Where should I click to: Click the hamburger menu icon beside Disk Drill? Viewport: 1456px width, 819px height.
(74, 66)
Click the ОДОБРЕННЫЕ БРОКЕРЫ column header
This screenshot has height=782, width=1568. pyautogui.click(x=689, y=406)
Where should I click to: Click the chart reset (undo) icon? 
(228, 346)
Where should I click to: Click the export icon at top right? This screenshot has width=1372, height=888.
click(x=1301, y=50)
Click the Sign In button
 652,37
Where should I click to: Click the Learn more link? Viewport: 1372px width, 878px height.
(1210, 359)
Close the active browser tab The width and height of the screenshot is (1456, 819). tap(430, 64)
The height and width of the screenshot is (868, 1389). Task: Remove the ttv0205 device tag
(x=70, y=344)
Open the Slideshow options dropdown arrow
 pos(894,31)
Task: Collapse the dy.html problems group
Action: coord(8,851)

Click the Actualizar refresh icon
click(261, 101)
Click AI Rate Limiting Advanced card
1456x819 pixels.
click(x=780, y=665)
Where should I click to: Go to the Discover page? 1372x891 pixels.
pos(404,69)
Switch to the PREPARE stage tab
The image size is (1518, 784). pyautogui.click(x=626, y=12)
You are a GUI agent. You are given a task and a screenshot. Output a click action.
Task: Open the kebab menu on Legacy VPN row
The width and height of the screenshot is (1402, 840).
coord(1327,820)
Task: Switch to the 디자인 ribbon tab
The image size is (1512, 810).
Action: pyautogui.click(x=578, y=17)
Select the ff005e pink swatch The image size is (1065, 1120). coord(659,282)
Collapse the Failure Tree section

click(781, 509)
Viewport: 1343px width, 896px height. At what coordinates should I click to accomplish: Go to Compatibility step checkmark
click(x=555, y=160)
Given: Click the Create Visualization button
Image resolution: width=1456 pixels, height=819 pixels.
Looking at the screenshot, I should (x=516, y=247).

****************

→ ABOUT THIS TASK
Set the entries down again precisely as they were given.

→ WRITTEN ANSWER
Where should I click to: Click the hamburger menu icon beside Disk Drill? Viewport: 1456px width, 819px height.
(74, 66)
Click the ОДОБРЕННЫЕ БРОКЕРЫ column header
This screenshot has height=782, width=1568. pyautogui.click(x=689, y=406)
Where should I click to: Click the chart reset (undo) icon? 
(228, 346)
Where should I click to: Click the export icon at top right? This screenshot has width=1372, height=888.
click(x=1301, y=50)
Click the Sign In button
 652,37
Where should I click to: Click the Learn more link? Viewport: 1372px width, 878px height.
(1210, 359)
Close the active browser tab The width and height of the screenshot is (1456, 819). tap(430, 64)
The height and width of the screenshot is (868, 1389). Task: Remove the ttv0205 device tag
(x=70, y=344)
Open the Slideshow options dropdown arrow
 pos(894,31)
Task: Collapse the dy.html problems group
Action: coord(8,851)

Click the Actualizar refresh icon
click(261, 101)
Click AI Rate Limiting Advanced card
1456x819 pixels.
click(x=780, y=665)
Where should I click to: Go to the Discover page? 1372x891 pixels.
pos(404,69)
Switch to the PREPARE stage tab
The image size is (1518, 784). pyautogui.click(x=626, y=12)
You are a GUI agent. You are given a task and a screenshot. Output a click action.
Task: Open the kebab menu on Legacy VPN row
The width and height of the screenshot is (1402, 840).
coord(1327,820)
Task: Switch to the 디자인 ribbon tab
The image size is (1512, 810).
Action: pyautogui.click(x=578, y=17)
Select the ff005e pink swatch The image size is (1065, 1120). coord(659,282)
Collapse the Failure Tree section

click(781, 509)
Viewport: 1343px width, 896px height. At what coordinates should I click to accomplish: Go to Compatibility step checkmark
click(x=555, y=160)
Given: Click the Create Visualization button
Image resolution: width=1456 pixels, height=819 pixels.
Looking at the screenshot, I should (x=516, y=247).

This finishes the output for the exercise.